A good example was my meeting with the folks at Barnes & Noble. The bookseller's Nook Tablet has a few extra features over the Amazon Kindle Fire (and a slightly higher price point at $249). But, Barnes & Noble understands that its platform is about access to great content, not just a good tablet running Android.
One of the most interesting demonstrations I saw was by Wilocity. Wilocity's customers haven't announced their products using Wilocity chips but just about everyone is going to have their technology embedded by the end of 2012 first in laptops and then in smartphones. It was amazing to watch a DVD movie transfer at lightning speed or the streaming of four movies back and forth between computers and monitors at the same time. Maybe-just maybe-through the Wigig Alliance, companies such as Wilocity will eliminate the complexity of all those cables to set up home theaters and enable rich media to be available throughout the home or office. This company has the backing of major venture capital firms and a strategic investment by Qualcomm. Wilocity's chip will include not only the new gigabit 60GHz wireless chip but also provide backward compatibility with 802.11 a, b, g and n.
Nokia seemed poised for a comeback. For a while, everyone used to have one of those candy bar Nokia cell phones until Motorola brought out the Razr in 2004 and had sold 50 million units by 2006. It was a flip phone and very thin. Nokia kept proceeding as they had in the past because they were the market leader. Nokia's market share dropped. Then, Apple brought out the iPhone in 2007, and I remember folks at Nokia said, "Why should we worry about Apple? We sell more phones in a day than they sell in a year." Nokia's U.S. market share plummeted. Nokia kept saying the company would make a comeback.

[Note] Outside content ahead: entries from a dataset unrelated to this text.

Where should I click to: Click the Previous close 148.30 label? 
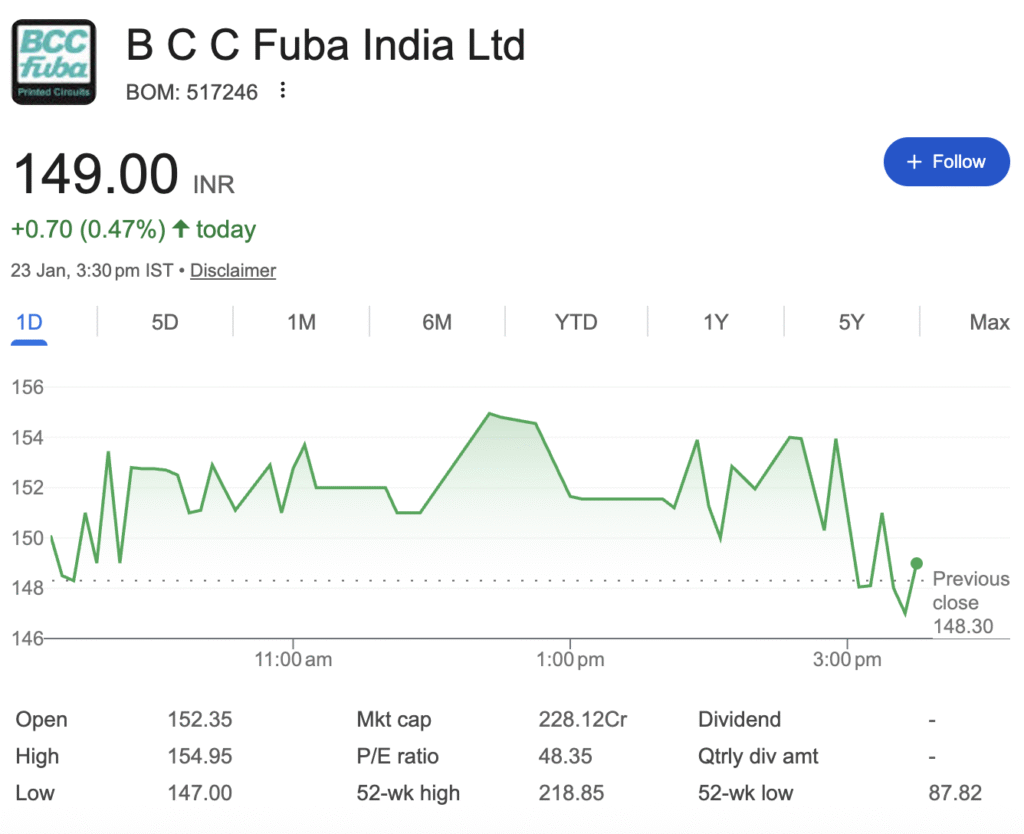[970, 603]
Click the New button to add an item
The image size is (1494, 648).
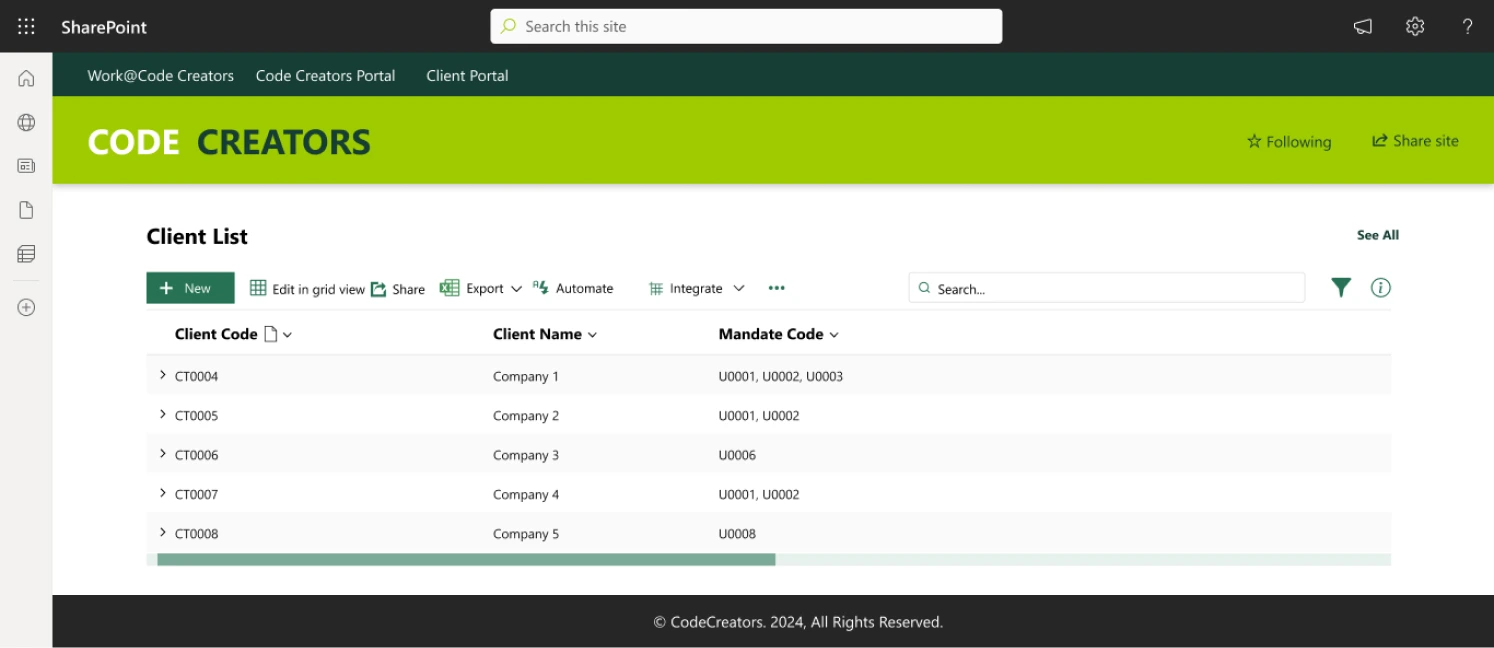pyautogui.click(x=190, y=288)
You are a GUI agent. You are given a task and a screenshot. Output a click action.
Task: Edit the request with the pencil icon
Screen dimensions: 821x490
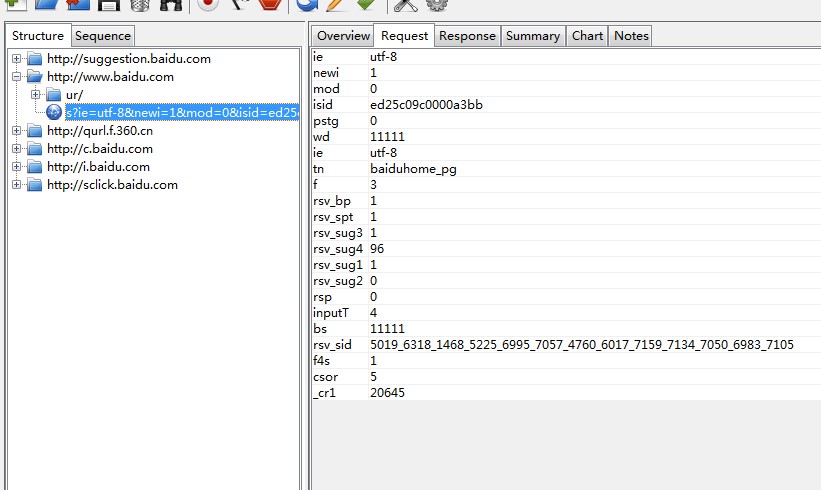pos(336,4)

Then, one year ago, Nokia announced its strategic partnership with Microsoft and said it would wind down its reliance on Symbian and focus future smartphone efforts around Windows Phone. Was this a glimmer of hope or the last dash before shutting the doors? At CES 2012, Nokia announced three phones around the Lumia brand-the 710, 800 and the eye catching 900-all running Windows Phone 7. At $49.95, the Lumia 710 is being sold through T-Mobile and targeted at the first-time smartphone buyer who's moving up from a feature phone. The Lumia 900 is a full-featured LTE phone with both front and rear-facing camera and custom services such as ESPN SportsCenter feed. It's targeted at technology-aware individuals who want one of the most advanced smartphones on the market.
Motorola executives explained that they are developing specific smartphone and tablet products for each wireless operator. Motorola developed smartphone products for Verizon Wireless and its Droid line. Then, the company developed different devices for AT&T. Motorola is also staying away from the 7.3-inch tablet form factor as the company doesn't want to compete at the "low end" of the market against Amazon. I suspect product strategy to change quite a bit after the Google acquisition is complete.
I met with two major mobile ARM-based CPU vendors: Qualcomm and Nvidia both announced quad-core CPUs for smartphones and tablets. Qualcomm emphasized its product breadth with different models serving different segments of the market while Nvidia emphasized its fifth "very low power" core to be used when demands on the system were very low.
Getting to see all these great innovations is why I love working in the mobile and wireless. It's clear from attending the 2012 CES that the best is yet to come in mobile and wireless.